Please print all of the entries, matching them exactly.

==================================================

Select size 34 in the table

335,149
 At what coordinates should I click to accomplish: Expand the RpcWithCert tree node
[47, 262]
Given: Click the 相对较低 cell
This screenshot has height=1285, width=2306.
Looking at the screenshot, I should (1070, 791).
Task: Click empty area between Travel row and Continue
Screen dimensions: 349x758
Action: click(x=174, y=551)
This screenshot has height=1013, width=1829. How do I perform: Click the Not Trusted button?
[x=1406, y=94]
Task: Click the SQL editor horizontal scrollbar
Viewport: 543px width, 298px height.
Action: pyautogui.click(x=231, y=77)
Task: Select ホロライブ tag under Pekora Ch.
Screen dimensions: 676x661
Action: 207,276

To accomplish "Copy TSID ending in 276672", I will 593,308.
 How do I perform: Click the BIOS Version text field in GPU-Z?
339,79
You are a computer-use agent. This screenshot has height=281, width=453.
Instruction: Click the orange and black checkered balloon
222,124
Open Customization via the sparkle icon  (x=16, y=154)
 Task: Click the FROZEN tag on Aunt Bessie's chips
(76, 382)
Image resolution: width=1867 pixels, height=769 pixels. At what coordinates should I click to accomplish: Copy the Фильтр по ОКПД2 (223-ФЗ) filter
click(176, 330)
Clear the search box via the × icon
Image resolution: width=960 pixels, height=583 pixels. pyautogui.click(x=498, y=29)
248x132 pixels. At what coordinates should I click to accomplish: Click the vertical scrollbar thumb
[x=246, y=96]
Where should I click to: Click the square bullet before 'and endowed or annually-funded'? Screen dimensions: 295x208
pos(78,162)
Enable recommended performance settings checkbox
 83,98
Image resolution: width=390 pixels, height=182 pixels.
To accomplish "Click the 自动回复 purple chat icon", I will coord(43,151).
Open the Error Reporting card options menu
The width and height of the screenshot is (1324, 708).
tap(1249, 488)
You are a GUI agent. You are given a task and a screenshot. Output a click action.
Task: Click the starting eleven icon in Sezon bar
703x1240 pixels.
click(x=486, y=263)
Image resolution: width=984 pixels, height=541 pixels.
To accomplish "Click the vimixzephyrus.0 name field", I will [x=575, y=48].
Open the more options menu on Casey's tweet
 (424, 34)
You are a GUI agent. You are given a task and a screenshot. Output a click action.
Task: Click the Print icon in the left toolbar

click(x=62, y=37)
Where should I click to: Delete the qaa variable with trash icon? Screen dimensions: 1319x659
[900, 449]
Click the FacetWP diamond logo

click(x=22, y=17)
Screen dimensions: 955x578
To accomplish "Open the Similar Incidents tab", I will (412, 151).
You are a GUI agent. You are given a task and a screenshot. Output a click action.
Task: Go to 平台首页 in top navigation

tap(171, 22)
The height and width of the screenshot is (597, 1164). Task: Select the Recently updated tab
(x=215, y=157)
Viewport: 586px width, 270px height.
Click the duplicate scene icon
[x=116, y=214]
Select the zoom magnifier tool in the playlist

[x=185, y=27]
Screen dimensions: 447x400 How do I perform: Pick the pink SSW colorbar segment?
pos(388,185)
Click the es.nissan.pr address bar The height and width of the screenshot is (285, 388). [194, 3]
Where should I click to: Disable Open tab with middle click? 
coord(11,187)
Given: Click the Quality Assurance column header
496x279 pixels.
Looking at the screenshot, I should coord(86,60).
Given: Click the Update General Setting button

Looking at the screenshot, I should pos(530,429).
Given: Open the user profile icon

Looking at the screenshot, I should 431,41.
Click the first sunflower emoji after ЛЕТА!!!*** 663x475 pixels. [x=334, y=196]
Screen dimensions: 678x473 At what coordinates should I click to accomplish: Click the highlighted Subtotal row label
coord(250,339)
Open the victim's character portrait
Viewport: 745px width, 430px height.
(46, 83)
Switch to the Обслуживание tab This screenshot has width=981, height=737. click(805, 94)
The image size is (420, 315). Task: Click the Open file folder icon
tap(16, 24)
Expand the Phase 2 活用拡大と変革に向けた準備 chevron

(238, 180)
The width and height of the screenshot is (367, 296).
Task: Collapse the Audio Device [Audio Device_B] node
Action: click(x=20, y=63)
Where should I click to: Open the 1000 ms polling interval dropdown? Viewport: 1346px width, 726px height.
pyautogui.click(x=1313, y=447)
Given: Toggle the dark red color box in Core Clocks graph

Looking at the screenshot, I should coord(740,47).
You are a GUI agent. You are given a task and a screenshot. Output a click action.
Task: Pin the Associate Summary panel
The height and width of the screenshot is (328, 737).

==================================================

## COMPLETED EXERCISE
Select size 34 in the table

335,149
 At what coordinates should I click to accomplish: Expand the RpcWithCert tree node
[47, 262]
Given: Click the 相对较低 cell
This screenshot has height=1285, width=2306.
Looking at the screenshot, I should (1070, 791).
Task: Click empty area between Travel row and Continue
Screen dimensions: 349x758
Action: click(x=174, y=551)
This screenshot has height=1013, width=1829. How do I perform: Click the Not Trusted button?
[x=1406, y=94]
Task: Click the SQL editor horizontal scrollbar
Viewport: 543px width, 298px height.
Action: pyautogui.click(x=231, y=77)
Task: Select ホロライブ tag under Pekora Ch.
Screen dimensions: 676x661
Action: 207,276

To accomplish "Copy TSID ending in 276672", I will 593,308.
 How do I perform: Click the BIOS Version text field in GPU-Z?
339,79
You are a computer-use agent. This screenshot has height=281, width=453.
Instruction: Click the orange and black checkered balloon
222,124
Open Customization via the sparkle icon  (x=16, y=154)
 Task: Click the FROZEN tag on Aunt Bessie's chips
(76, 382)
Image resolution: width=1867 pixels, height=769 pixels. At what coordinates should I click to accomplish: Copy the Фильтр по ОКПД2 (223-ФЗ) filter
click(176, 330)
Clear the search box via the × icon
Image resolution: width=960 pixels, height=583 pixels. pyautogui.click(x=498, y=29)
248x132 pixels. At what coordinates should I click to accomplish: Click the vertical scrollbar thumb
[x=246, y=96]
Where should I click to: Click the square bullet before 'and endowed or annually-funded'? Screen dimensions: 295x208
pos(78,162)
Enable recommended performance settings checkbox
 83,98
Image resolution: width=390 pixels, height=182 pixels.
To accomplish "Click the 自动回复 purple chat icon", I will coord(43,151).
Open the Error Reporting card options menu
The width and height of the screenshot is (1324, 708).
tap(1249, 488)
You are a GUI agent. You are given a task and a screenshot. Output a click action.
Task: Click the starting eleven icon in Sezon bar
703x1240 pixels.
click(x=486, y=263)
Image resolution: width=984 pixels, height=541 pixels.
To accomplish "Click the vimixzephyrus.0 name field", I will [x=575, y=48].
Open the more options menu on Casey's tweet
 (424, 34)
You are a GUI agent. You are given a task and a screenshot. Output a click action.
Task: Click the Print icon in the left toolbar

click(x=62, y=37)
Where should I click to: Delete the qaa variable with trash icon? Screen dimensions: 1319x659
[900, 449]
Click the FacetWP diamond logo

click(x=22, y=17)
Screen dimensions: 955x578
To accomplish "Open the Similar Incidents tab", I will (412, 151).
You are a GUI agent. You are given a task and a screenshot. Output a click action.
Task: Go to 平台首页 in top navigation

tap(171, 22)
The height and width of the screenshot is (597, 1164). Task: Select the Recently updated tab
(x=215, y=157)
Viewport: 586px width, 270px height.
Click the duplicate scene icon
[x=116, y=214]
Select the zoom magnifier tool in the playlist

[x=185, y=27]
Screen dimensions: 447x400 How do I perform: Pick the pink SSW colorbar segment?
pos(388,185)
Click the es.nissan.pr address bar The height and width of the screenshot is (285, 388). [194, 3]
Where should I click to: Disable Open tab with middle click? 
coord(11,187)
Given: Click the Quality Assurance column header
496x279 pixels.
Looking at the screenshot, I should coord(86,60).
Given: Click the Update General Setting button

Looking at the screenshot, I should pos(530,429).
Given: Open the user profile icon

Looking at the screenshot, I should 431,41.
Click the first sunflower emoji after ЛЕТА!!!*** 663x475 pixels. [x=334, y=196]
Screen dimensions: 678x473 At what coordinates should I click to accomplish: Click the highlighted Subtotal row label
coord(250,339)
Open the victim's character portrait
Viewport: 745px width, 430px height.
(46, 83)
Switch to the Обслуживание tab This screenshot has width=981, height=737. click(805, 94)
The image size is (420, 315). Task: Click the Open file folder icon
tap(16, 24)
Expand the Phase 2 活用拡大と変革に向けた準備 chevron

(238, 180)
The width and height of the screenshot is (367, 296).
Task: Collapse the Audio Device [Audio Device_B] node
Action: click(x=20, y=63)
Where should I click to: Open the 1000 ms polling interval dropdown? Viewport: 1346px width, 726px height.
pyautogui.click(x=1313, y=447)
Given: Toggle the dark red color box in Core Clocks graph

Looking at the screenshot, I should coord(740,47).
You are a GUI agent. You are given a task and a screenshot. Output a click action.
Task: Pin the Associate Summary panel
The height and width of the screenshot is (328, 737).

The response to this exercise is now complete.